Some Nice Optimization
Adrian Sutton
The upgrade process from Portal 6.0 to 6.1 is really overly complex for a simple little one server deployment like I’m managing. To save myself that pain I’ve manually migrated a bunch of components and written a script to bring over all the content.
Firstly, it’s been a lot of fun playing with Java’s ObjectOutputStream and designing stuff to work well with that. Nothing earth-shatteringly new, but just a few little tricks like when you want to serialize a list of objects:
out.writeBoolean(true);
for (Iterator i = list.iterator; i.hasNext(); ) {
out.writeObject(i);
out.writeBoolean(i.hasNext());
}
Then you can read it back in with:
while (in.readBoolean()) {
list.add(in.readObject());
}
If you don’t write the initial boolean out, the zero-items case breaks things. There are other ways to achieve this, but this way works out really nicely for the structure of serialization I had.

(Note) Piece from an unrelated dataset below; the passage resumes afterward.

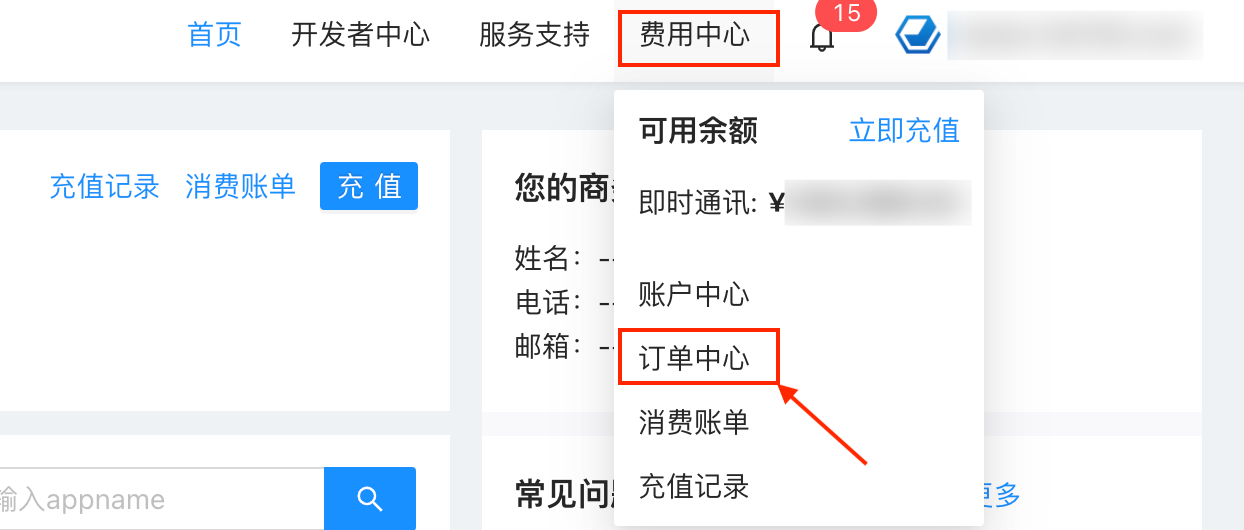Viewport: 1244px width, 530px height.
Task: Focus the appname search input field
Action: [x=162, y=498]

So I got the script all written and ready to test about two weeks ago, and successfully exported all the content in about a minute. The import however was not so nice. Creating content items in IBM WCM is always a bit slow, but creating them on mass with this script got exponentially slower. It took about 48 hours to do the first pass before finding a bug in my import code just before the second pass. The final few saves were taking over three hours to complete.

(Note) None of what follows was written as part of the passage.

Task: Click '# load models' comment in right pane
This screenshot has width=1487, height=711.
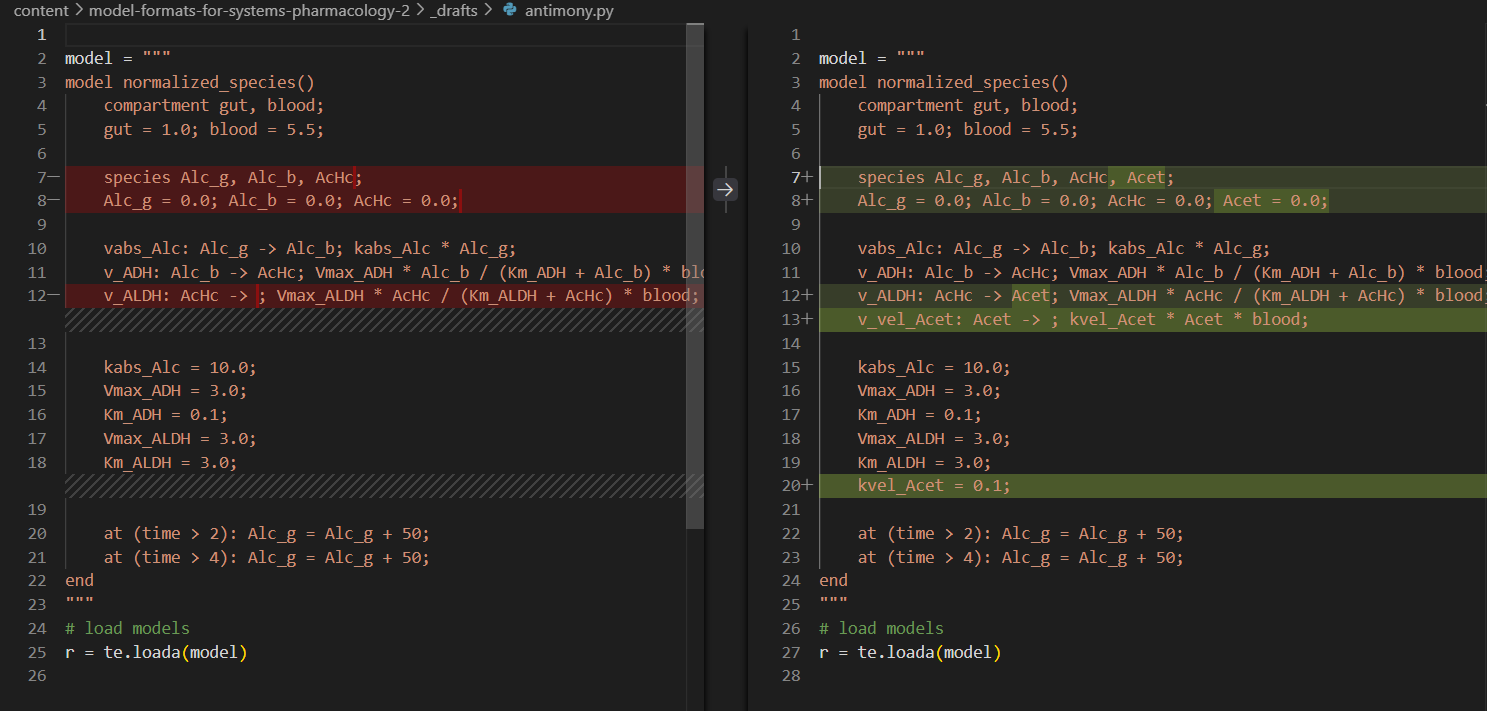Action: click(x=880, y=628)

Thankfully I checked in with IWWCM Guru Pete Raleigh who confirmed it shouldn’t be that slow, so I started to get very suspicious of my portal install. Today I ran up a Portal 6.1 instance on EC2 using the very handy (and well thought-out) pre-built development AMIs.

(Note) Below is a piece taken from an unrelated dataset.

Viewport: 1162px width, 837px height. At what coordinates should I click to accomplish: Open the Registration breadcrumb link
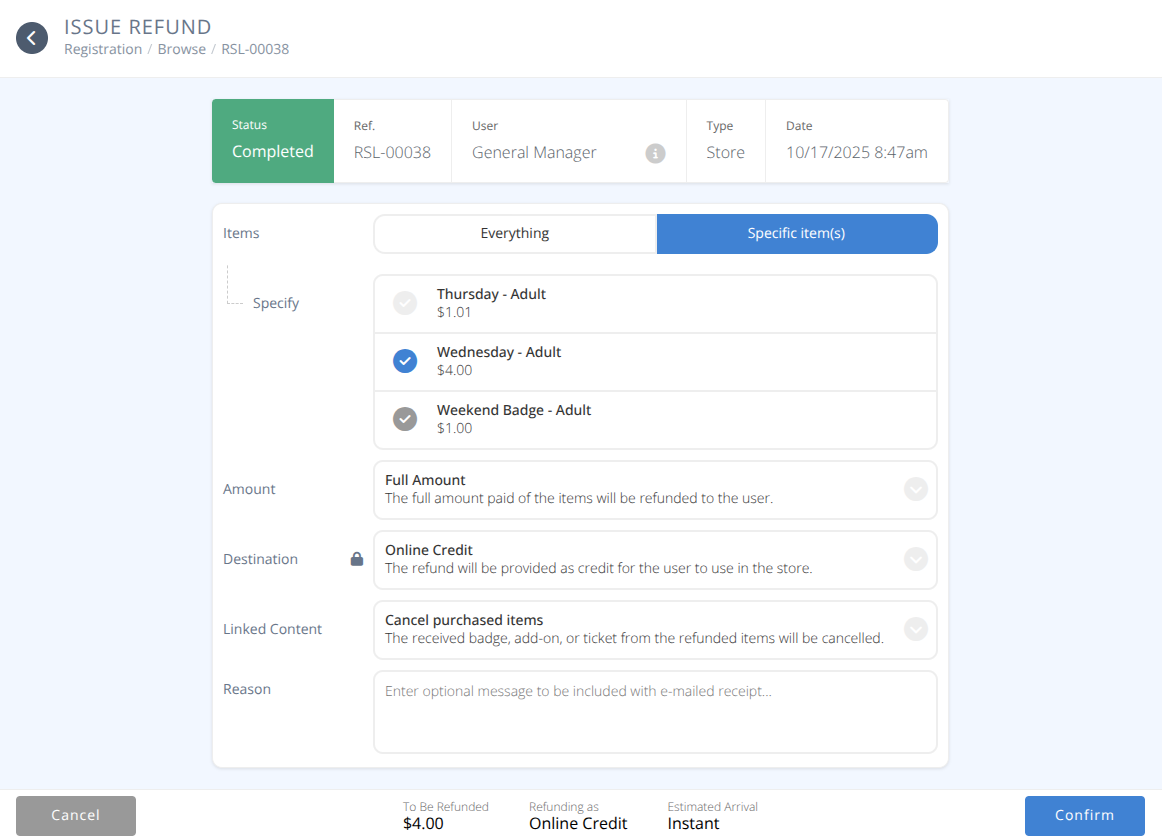point(103,49)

The import finished, first and second passes, in just 20 minutes. It was even really straight-forward to take snapshots of the portal and roll back to them on demand. Simply stop the portal and DB2, take a snapshot of the elastic block storage instance, then start everything back up. When you want to roll back, stop portal and DB2 again, switch the block storage over to the snapshot (you need to unmount, create a new volume from the snapshot and then mount that), then start back up again. Everything in portal (really seriously everything) is just as it was when you took the snapshot. It’s actually faster to do than with VMWare.